Princess Eugenia Ruspoli was an American socialite who married into the Italian aristocracy.

Biography

Ruspoli was born Jennie Enfield Berry in 1861 to Thomas Berry and Frances Margaret Rhea Berry in Etowah County, Alabama. She was brought up at Oak Hill, the family home near Rome, Georgia. She had a sister, Martha Berry. In her youth, she traveled and studied in Europe.

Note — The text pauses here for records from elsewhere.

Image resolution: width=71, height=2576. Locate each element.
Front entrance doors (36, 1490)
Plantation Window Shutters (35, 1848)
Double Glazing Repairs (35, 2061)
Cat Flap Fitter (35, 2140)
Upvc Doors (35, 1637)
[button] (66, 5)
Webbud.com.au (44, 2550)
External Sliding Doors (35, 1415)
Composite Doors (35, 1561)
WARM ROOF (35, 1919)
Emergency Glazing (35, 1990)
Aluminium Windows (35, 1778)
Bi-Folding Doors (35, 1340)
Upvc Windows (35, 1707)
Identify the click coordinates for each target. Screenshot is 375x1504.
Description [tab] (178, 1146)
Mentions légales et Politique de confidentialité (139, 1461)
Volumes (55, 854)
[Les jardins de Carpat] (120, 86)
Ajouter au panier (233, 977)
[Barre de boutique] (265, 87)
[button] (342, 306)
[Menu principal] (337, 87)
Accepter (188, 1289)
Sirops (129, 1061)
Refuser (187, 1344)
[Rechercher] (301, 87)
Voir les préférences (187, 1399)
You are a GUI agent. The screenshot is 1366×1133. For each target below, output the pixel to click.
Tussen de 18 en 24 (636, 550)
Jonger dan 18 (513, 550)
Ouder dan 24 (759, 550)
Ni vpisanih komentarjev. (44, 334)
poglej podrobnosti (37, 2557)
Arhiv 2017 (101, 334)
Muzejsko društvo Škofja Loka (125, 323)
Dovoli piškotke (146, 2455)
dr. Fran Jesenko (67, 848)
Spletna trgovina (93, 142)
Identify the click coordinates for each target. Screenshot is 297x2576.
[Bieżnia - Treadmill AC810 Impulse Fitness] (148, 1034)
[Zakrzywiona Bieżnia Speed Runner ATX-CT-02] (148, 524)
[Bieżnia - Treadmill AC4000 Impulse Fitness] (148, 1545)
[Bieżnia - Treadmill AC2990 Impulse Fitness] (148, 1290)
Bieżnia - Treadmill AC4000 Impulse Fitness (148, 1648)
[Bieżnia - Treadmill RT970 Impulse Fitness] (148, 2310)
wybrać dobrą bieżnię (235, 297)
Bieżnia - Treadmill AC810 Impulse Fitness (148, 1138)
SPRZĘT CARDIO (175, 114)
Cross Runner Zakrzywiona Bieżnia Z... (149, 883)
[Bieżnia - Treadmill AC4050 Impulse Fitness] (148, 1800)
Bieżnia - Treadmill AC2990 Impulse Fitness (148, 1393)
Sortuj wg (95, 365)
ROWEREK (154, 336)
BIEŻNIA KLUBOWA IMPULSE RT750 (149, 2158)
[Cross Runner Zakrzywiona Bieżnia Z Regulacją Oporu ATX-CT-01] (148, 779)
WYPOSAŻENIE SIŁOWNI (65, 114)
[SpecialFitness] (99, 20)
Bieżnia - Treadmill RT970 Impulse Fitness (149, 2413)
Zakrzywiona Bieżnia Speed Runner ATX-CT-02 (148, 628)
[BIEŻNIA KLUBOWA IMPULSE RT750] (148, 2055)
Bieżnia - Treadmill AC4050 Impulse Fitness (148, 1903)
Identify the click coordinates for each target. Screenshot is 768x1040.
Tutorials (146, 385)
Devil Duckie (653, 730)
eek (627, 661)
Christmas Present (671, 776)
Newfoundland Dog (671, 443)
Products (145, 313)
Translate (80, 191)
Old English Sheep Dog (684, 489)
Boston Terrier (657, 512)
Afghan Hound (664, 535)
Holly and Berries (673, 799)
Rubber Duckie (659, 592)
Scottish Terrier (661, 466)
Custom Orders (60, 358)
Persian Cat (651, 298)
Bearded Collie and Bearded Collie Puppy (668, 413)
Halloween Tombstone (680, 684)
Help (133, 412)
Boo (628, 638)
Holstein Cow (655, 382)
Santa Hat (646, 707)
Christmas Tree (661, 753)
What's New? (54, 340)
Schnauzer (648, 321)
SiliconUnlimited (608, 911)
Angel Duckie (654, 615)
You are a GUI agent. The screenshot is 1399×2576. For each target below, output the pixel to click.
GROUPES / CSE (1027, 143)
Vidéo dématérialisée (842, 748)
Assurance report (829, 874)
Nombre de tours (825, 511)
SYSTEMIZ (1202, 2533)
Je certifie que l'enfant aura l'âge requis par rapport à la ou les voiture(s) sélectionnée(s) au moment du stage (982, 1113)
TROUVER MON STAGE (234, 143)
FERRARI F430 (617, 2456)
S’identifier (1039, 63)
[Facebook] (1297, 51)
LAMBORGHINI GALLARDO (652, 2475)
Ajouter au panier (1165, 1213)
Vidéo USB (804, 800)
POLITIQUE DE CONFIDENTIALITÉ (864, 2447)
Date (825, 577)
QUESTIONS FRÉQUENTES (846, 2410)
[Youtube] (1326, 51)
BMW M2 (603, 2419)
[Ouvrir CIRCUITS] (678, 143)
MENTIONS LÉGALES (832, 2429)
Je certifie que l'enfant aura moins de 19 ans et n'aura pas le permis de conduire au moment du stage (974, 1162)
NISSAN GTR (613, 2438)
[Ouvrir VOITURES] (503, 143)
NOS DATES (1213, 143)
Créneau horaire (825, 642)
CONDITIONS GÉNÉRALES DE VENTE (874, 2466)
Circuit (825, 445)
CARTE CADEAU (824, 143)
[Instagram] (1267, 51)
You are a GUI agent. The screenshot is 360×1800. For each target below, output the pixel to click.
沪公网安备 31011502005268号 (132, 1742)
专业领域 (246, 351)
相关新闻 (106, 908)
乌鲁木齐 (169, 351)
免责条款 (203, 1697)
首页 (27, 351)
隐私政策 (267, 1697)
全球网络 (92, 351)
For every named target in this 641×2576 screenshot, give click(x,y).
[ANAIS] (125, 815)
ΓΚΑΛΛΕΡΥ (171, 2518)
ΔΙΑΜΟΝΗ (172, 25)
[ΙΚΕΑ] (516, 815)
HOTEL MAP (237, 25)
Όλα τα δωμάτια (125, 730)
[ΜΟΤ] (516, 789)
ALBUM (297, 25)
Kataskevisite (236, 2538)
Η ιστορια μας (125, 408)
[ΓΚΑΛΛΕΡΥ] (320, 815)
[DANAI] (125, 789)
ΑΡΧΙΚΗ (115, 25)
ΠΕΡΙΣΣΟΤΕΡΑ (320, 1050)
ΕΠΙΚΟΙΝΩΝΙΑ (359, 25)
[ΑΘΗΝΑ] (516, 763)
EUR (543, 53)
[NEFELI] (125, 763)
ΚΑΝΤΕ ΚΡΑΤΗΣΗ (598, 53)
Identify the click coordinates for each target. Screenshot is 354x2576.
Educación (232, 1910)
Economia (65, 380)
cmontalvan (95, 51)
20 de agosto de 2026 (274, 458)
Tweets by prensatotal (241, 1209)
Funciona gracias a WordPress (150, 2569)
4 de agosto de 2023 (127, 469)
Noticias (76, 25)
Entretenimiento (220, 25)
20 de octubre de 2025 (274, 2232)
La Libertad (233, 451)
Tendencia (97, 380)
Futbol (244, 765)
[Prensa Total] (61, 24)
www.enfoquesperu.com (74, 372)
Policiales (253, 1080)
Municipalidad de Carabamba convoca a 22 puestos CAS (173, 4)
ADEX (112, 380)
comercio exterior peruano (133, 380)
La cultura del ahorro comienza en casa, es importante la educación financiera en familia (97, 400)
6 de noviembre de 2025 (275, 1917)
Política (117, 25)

After living abroad, she returned to the United States and married Henry Bruton, a tobacco manufacturer from Nashville, Tennessee, on May 7, 1889. During her marriage, she became a prominent society figure in Tennessee, hosting various events. Her husband died in 1892 and she returned to Europe with a significant inheritance. On March 2, 1901, she married Prince Enrico Ruspoli, a member of the House of Ruspoli, in a ceremony officiated by Monsignor Sebastiano Martinelli, the Papal Nuncio in Washington, D.C. Upon her marriage, she changed her name from Jennie to Eugenia. After the wedding, the couple returned to Italy and purchased Castle Nemi from the Orsini family, located twenty miles south of Rome. She became a known figure in Italian high society and within art and religious circles.
Her second husband died in 1909. Despite a verbal agreement that the family's castle would remain in her possession, her husband left all property to his family. She took the case to court and, in 1916, obtained the title of the castle and all personal property within it.
Ruspoli returned to the United States following widowhood, taking up residence in New York City. In 1929, she adopted a British girl named Maria-Theresa. At the outbreak of World War II, Ruspoli shipped antique furniture, paintings, and sculptures from her castle to her sister, Martha, at Oak Hill.
Eugenia died in her home in New York City in 1951.